If Montage of Heck is a difficult movie to get through – it’s well over 2 hours – I think that’s part of the point. Twenty-seven is a terribly young age to die, but Kurt Cobain felt every one of those years like a crushing weight on his back. We meet his mother, Wendy O’Connor. We’re introduced to Aberdeen, the small, coastal town in Washington State where Cobain, a gifted, unhappy, teenager grew up. Kurt Cobain was an early “male feminist,” and Montage of Heck was made with the cooperation of Wendy O’Connor and Courtney Love, but the women in his life come off badly. Wendy O’Connor, an intelligent, but still bitter, angry woman, obviously despises her ineffectual, working-class husband, Don Cobain, and can’t hide how she took it out on her son. Courtney Love, now 50 years old, and a victim of too much plastic surgery, could easily be O’Connor’s twin sister. You can’t watch Montage of Heck without coming away with the impression that Kurt Cobain married his mother, that he never quite established himself as an adult, that once the money from Nevermind and In Utero made it possible for him to get all the heroin he wanted it was only a matter of time before he either overdosed or blew his brains out. The last hour of Montage of Heck is so harrowing – mostly home movies of Cobain and Love, clearly unfit parents, wasted out of their minds in front of their infant daughter – that you wonder how Nirvana ever became as good as it was. Cobain comes off like an undisciplined, childish, boring jerk, Love much worse.

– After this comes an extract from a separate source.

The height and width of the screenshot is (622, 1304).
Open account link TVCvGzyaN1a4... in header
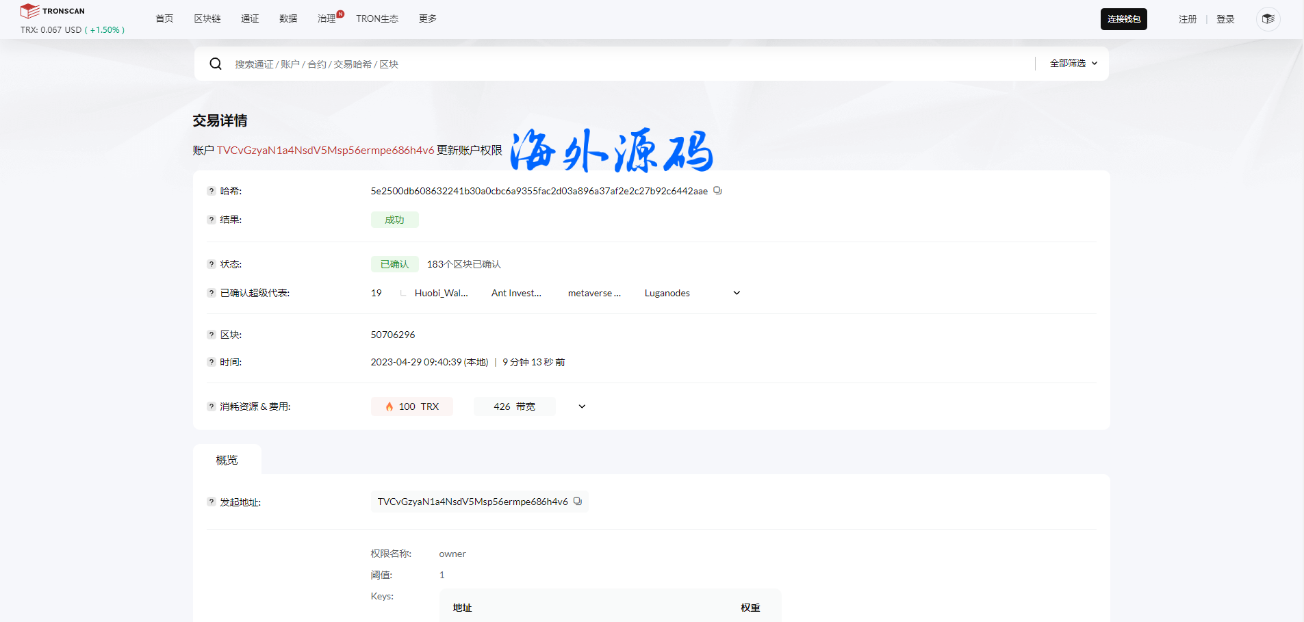(325, 151)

Tracy Marander, Cobain’s first girlfriend, gives us a hint about what he was like as a creative artist. He would sit for hours doing nothing, she explains, then knock off a painting or write a song all at once. Cobain was limited as a songwriter, but what he did, he did well, give a voice to the anguish and rage of an abused child, he did with genuine originality, even genius. What made him so vulnerable to drug addiction and mental illness also made it possible for him to write his music. As long as he was a child, dependent on parents, step-parents, and adults who neglected him, and shuffled him around like an unwanted burden, he had to create to survive, to build a room in his imagination where he could shut the door behind him. Cobain’s journals, and artwork, are rough, unpolished, yet refreshingly honest and straightforward. The memories of an abortive attempt to lose his virginity with a mentally challenged woman he and his friends stole beer from, and the guilt that led to his first suicide attempt, come together like a first rate short story. Cobain, even as a teenager, expresses himself so clearly and so directly that his band mate Krist Novoselic seems baffled about how he could have missed all of the obvious warning signs.

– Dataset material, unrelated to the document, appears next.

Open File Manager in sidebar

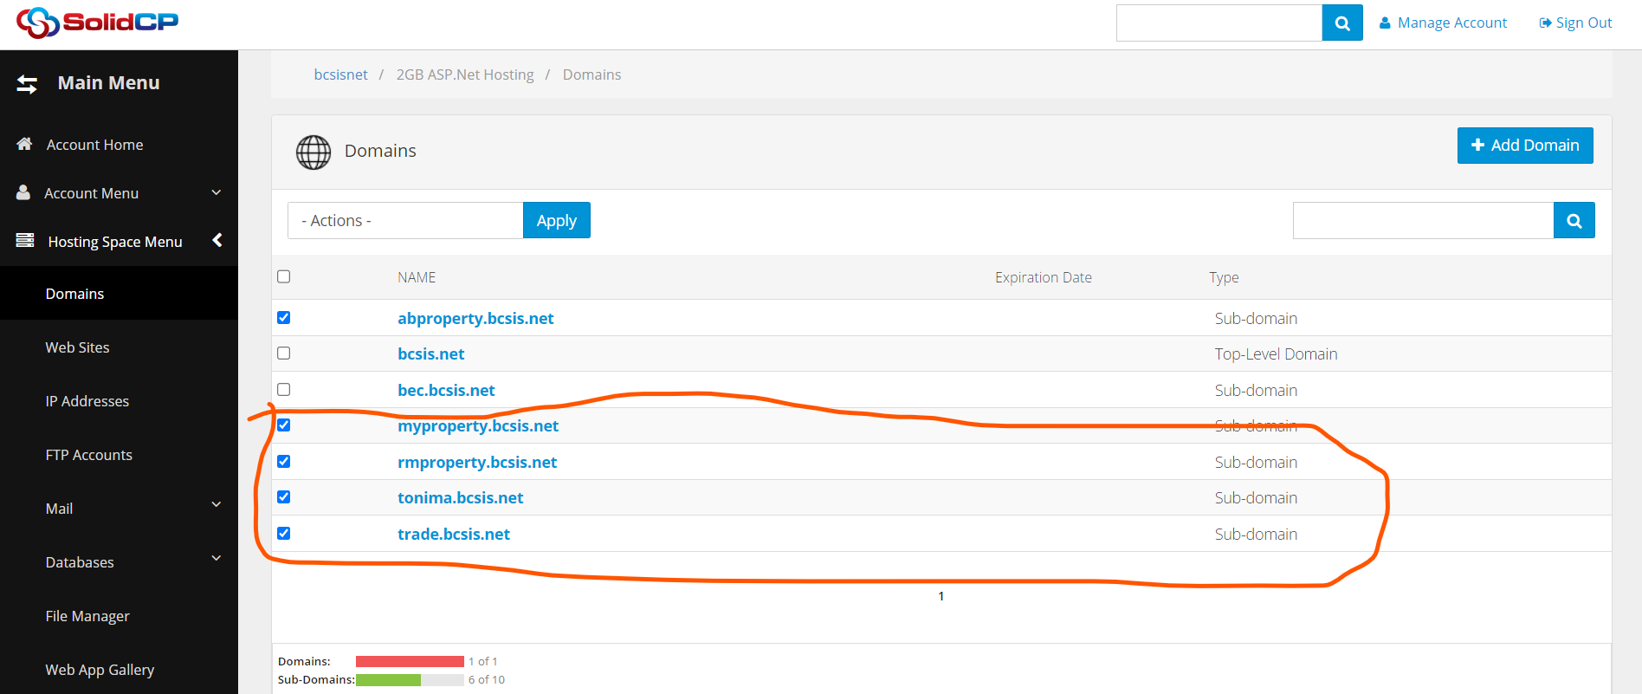(87, 616)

Just about the only thing I wanted to see more of in Montage of Heck was an explanation of how Cobain managed to pull himself together to stage his remarkable performance on MTV’s “Live Unplugged.” Somehow the young man who, in his wife’s home movies seems too sick and weak even to sit up straight, not only performed Nirvana’s greatest hits, but made Ledbelly’s Where Did You Sleep Last Night and David Bowie’s The Man Who Sold The World his own. David Grohl, Nirvana’s drummer, is very conspicuously absent from the whole movie. Apparently, he and Courtney Love still hate each other. Montage of Heck could have used his input, as well as input from Danny Goldberg, Steve Albini, and Butch Vig. I wanted to see Cobain, Novoselic, and Grohl at rehearsal, in the studio, arguing about how they would stage the concert. I wanted to see their creative process in action, to see Cobain make one final effort to pull himself together before he snuffed out his own life for good. It might have provided some additional insight as to why, in April of 1994, he put a shotgun in his mouth and blew his brains out. Sadly, as good as Montage of Heck can be, Cobain’s suicide remains as much of an enigma as it’s always been.